Mood tracking approaches don’t end here, but these are tried-and-true options with low barriers to entry—which you’ll come to understand is key.


“Mood tracking is a helpful tool for organizing our mood monitoring—and provides an opportunity to understand our moods and motivations more clearly.”

How to Choose the Right Mood Tracking Approach for You

Habit is key to mood tracking, and the key to keeping up with a good habit is routine. Make a good habit routine, and it’ll become second nature. It’s usually easy to make a habit of something that’s, well, easy. It can also help to see a clear benefit to keeping up with the routine. Ask yourself these questions to narrow down your approach to building this sustainable self-care practice:

  • What is convenient for you? Convenience matters. You can buy all the pretty stationery and fancy pens you want, but if you don’t use them or forget to bring them with you or misplace them, they’re not going to help you keep track of your mood. What’s easy for you to use during the times of day you’d like to do your mood tracking?
  • What do you find enjoyable to do? Maybe the pretty stationery is more important to you than convenience—and that’s OK, as long as it’ll help motivate you to keep up with your tracking. If you find writing by hand pleasurable, that may be the best approach to you. Conversely, if you really dig making bulleted lists in a notes app, or the gamification of data collection that comes with dedicated mood tracking apps, one of those might be a more appropriate tool.
  • How flexible do you need your mood tracking to be? Do you need the open canvas of a sketch pad or regimented layout and use cases of an app designed for mood tracking? Knowing what you respond to will help guide your decision.
  • Do you want to use something you already have, or do you want a new tool? You don’t have to spend money or time getting a new notebook, a new app, a new program—a new anything. If it would genuinely benefit your process, then go for it! But don’t let it stand in the way of starting.

Mood Tracking Tips

Unsure how to start? Started already, but worried you’re not doing it right? Here are some tips for making the most of your mood tracking practice:

  • Set a schedule and stick to it. Morning, noon, and night. A daily check-in in the evening or a review of the day before in the morning. Track at regular intervals to help identify patterns. It’s OK if your tracking schedule isn’t perfect—doing something is better than doing nothing—but the more regularly you can track, the better.
  • Track the same non-mood details every time. If you track it once, track it again—how long you sleep, when you eat, when you exercise. Consistency can reveal how your moods change in relation to the activities of daily living.
  • Don’t leave out the happy moments. Anger, sadness, anxiety—uncomfortable feelings we might want to learn how to manage more healthfully, but not the only moods worth tracking. Happiness, excitement, anticipation, and other positive states of mind are just as important to track. There are patterns and triggers (good ones!) to be found there, too!
  • Be honest with yourself—and your tracker. Your mood tracking is just for you. For it to be the most effective tool it can be for monitoring your mental and emotional wellbeing, you must do your best to track truthfully. Leaving something out or making something up will only keep you from fully understanding your moods and how to manage them.

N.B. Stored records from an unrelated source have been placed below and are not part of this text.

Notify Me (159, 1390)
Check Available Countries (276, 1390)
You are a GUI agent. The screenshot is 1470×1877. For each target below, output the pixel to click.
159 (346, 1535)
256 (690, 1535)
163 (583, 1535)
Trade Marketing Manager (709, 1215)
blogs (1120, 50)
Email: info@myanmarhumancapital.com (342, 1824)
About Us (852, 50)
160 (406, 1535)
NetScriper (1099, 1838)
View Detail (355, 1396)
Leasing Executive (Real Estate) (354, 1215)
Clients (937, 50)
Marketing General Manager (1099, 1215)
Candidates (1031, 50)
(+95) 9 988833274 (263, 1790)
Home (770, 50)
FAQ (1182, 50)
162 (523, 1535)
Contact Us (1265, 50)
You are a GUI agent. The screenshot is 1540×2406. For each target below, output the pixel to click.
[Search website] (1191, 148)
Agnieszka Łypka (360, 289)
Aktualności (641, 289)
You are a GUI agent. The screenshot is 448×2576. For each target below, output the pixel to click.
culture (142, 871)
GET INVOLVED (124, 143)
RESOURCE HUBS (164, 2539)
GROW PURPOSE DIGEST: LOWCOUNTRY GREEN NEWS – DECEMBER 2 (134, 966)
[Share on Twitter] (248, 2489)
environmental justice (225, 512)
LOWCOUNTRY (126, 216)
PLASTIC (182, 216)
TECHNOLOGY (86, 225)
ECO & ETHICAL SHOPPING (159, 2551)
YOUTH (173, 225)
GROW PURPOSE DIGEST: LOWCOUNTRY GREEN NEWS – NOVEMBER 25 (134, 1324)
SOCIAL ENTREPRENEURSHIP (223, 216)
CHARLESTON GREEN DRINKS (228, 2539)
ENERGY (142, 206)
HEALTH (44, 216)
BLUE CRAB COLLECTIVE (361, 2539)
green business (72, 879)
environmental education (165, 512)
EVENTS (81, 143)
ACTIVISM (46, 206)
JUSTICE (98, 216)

Turning Mood Tracking into Coping & Management

Tracking moods is just the beginning, not a means to an end (though it does feel good and can be helpful in its own right). After tracking, the next step is to look at what the tracking has uncovered: patterns, triggers, cycles, cause and effect, reactions to stress or trauma or the unknown. When we start sifting through tracked moods, the things that stand out can illuminate the path forward.

Additionally, the practice of putting moods on paper (or screen) will reinforce your understanding of your moods and strengthen how well you can communicate about them—a great benefit for engaging a therapist or a supportive friend when talking through what you’ve learned, and when pursuing new management tools.